REVIEW: "Information Hiding Techniques for Steganography and Dig
- BKIHTSDW.RVW 20000504
"Information Hiding Techniques for Steganography and Digital
Watermarking", Katzenbeisser/Petitcolas, 2000, 1-58053-035-4
%E Stefan Katzenbeisser
%E Fabien A. P. Petitcolas
%C 685 Canton St., Norwood, MA 02062
%I Artech House/Horizon
%O U$69.00 800-225-9977 fax: 617-769-6334 artech@...
%P 220 p.
%T "Information Hiding Techniques for Steganography and Digital
Steganography can be used for sending encrypted messages, but the
primary emphasis in this volume is in the use of techniques for
detecting forgery, theft of intellectual property, and modification of
a digital object. Digital watermarking is probably best known to the
general public from the transparent logos used on cable channels to
try and prevent, or at least identify, illegally taped copies of
programs. Chapter one gives us a definition of steganography and
digital watermarking, some history, and some editorial on the
counterintuitive links between the technical partnership of encryption
and digital signatures.
Part one outlines secret writing and steganography, the latter being
the art of hiding a message in plain sight. Chapter two deals with
the principles of steganography. Unfortunately, while the general
principles are explained, the details require some number theory. The
formal definitions that are used, for example, refer to axioms that
are not presented in the text. Most of the techniques explained in
chapter three are graphical, but a few are applicable to text.

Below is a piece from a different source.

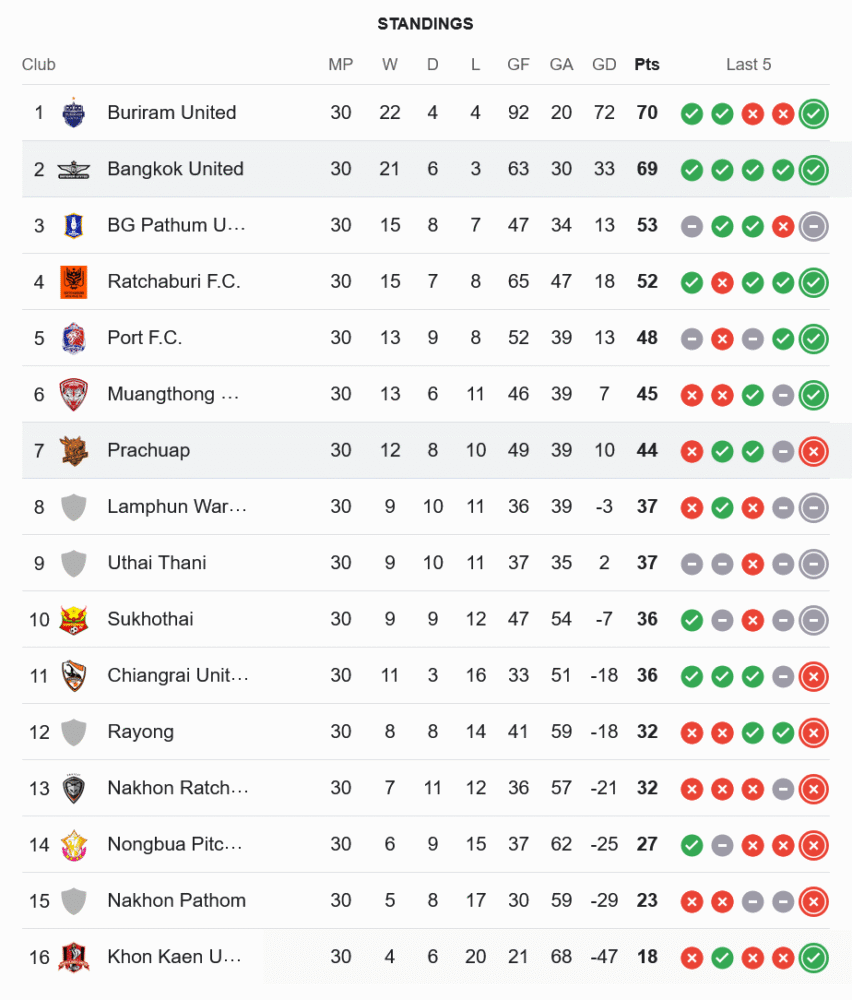Viewport: 852px width, 1000px height.
Task: Click the orange Ratchaburi F.C. logo
Action: click(x=73, y=282)
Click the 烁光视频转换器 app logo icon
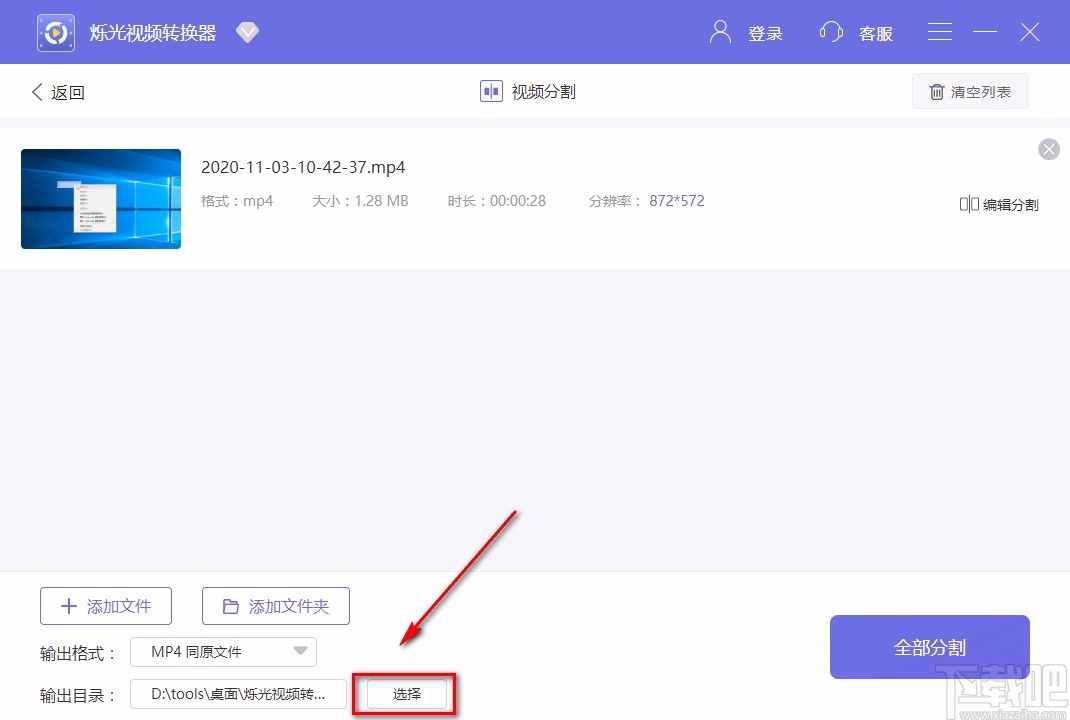 tap(55, 31)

Steganalysis is, of course, dependent upon the techniques being used,
and various products are analyzed in chapter four.
Part two looks at watermarking and copyright. Chapter five examines
watermarking principles and evaluation criteria. Techniques are
described in chapter six. Chapter seven deals with the reasons that
copyright marking technologies require highly robust algorithms and
systems. Chapter eight reviews digital fingerprinting, for individual
identification. Legal considerations are discussed in chapter nine,
in regard to watermarking, the Internet, and copyright.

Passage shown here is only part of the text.